First find the line with "You are a computer-use", then reproduce it and all following lines of the data to the end, exactly and with no pictures, adding nothing.

(Stored data)
********************

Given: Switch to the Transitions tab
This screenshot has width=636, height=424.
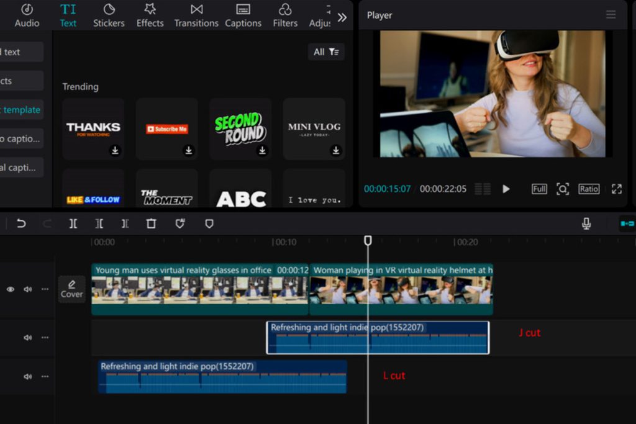Looking at the screenshot, I should point(196,16).
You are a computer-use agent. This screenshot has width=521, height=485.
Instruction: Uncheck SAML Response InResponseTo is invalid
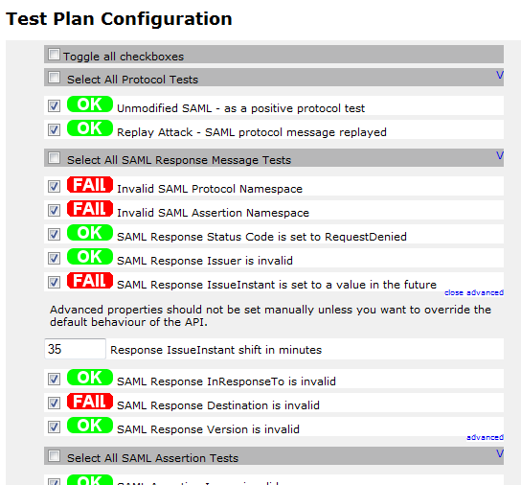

********************

* **RESULT FOR THIS EXERCISE**:
You are a computer-use agent. This screenshot has width=521, height=485.
Instruction: Uncheck SAML Response InResponseTo is invalid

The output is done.